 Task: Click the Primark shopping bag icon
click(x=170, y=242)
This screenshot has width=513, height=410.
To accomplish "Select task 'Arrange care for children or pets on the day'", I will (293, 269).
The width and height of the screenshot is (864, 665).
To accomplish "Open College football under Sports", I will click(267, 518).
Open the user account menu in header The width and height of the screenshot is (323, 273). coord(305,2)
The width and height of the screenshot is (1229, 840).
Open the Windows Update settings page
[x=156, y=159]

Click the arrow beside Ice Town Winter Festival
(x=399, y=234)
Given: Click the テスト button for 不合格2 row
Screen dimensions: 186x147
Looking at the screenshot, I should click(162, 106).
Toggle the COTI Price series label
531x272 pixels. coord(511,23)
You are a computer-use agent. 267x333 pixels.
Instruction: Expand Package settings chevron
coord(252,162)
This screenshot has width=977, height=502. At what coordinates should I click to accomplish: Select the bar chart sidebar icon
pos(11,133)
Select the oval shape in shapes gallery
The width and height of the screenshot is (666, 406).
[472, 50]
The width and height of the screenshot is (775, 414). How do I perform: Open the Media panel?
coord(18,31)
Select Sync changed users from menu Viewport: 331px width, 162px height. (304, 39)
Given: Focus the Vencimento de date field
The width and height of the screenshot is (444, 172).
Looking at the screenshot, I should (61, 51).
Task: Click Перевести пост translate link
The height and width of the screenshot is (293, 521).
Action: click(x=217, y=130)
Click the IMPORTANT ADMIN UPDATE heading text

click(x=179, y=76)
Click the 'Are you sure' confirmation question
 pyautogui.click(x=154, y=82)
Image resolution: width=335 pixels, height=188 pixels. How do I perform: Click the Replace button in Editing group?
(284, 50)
******************************
__Exercise directions__. Go through the records above and write each one out again exactly.

__Response area__.
 Task: Click the Primark shopping bag icon
click(x=170, y=242)
This screenshot has width=513, height=410.
To accomplish "Select task 'Arrange care for children or pets on the day'", I will (293, 269).
The width and height of the screenshot is (864, 665).
To accomplish "Open College football under Sports", I will click(267, 518).
Open the user account menu in header The width and height of the screenshot is (323, 273). coord(305,2)
The width and height of the screenshot is (1229, 840).
Open the Windows Update settings page
[x=156, y=159]

Click the arrow beside Ice Town Winter Festival
(x=399, y=234)
Given: Click the テスト button for 不合格2 row
Screen dimensions: 186x147
Looking at the screenshot, I should click(162, 106).
Toggle the COTI Price series label
531x272 pixels. coord(511,23)
You are a computer-use agent. 267x333 pixels.
Instruction: Expand Package settings chevron
coord(252,162)
This screenshot has width=977, height=502. At what coordinates should I click to accomplish: Select the bar chart sidebar icon
pos(11,133)
Select the oval shape in shapes gallery
The width and height of the screenshot is (666, 406).
[472, 50]
The width and height of the screenshot is (775, 414). How do I perform: Open the Media panel?
coord(18,31)
Select Sync changed users from menu Viewport: 331px width, 162px height. (304, 39)
Given: Focus the Vencimento de date field
The width and height of the screenshot is (444, 172).
Looking at the screenshot, I should (61, 51).
Task: Click Перевести пост translate link
The height and width of the screenshot is (293, 521).
Action: click(x=217, y=130)
Click the IMPORTANT ADMIN UPDATE heading text

click(x=179, y=76)
Click the 'Are you sure' confirmation question
 pyautogui.click(x=154, y=82)
Image resolution: width=335 pixels, height=188 pixels. How do I perform: Click the Replace button in Editing group?
(284, 50)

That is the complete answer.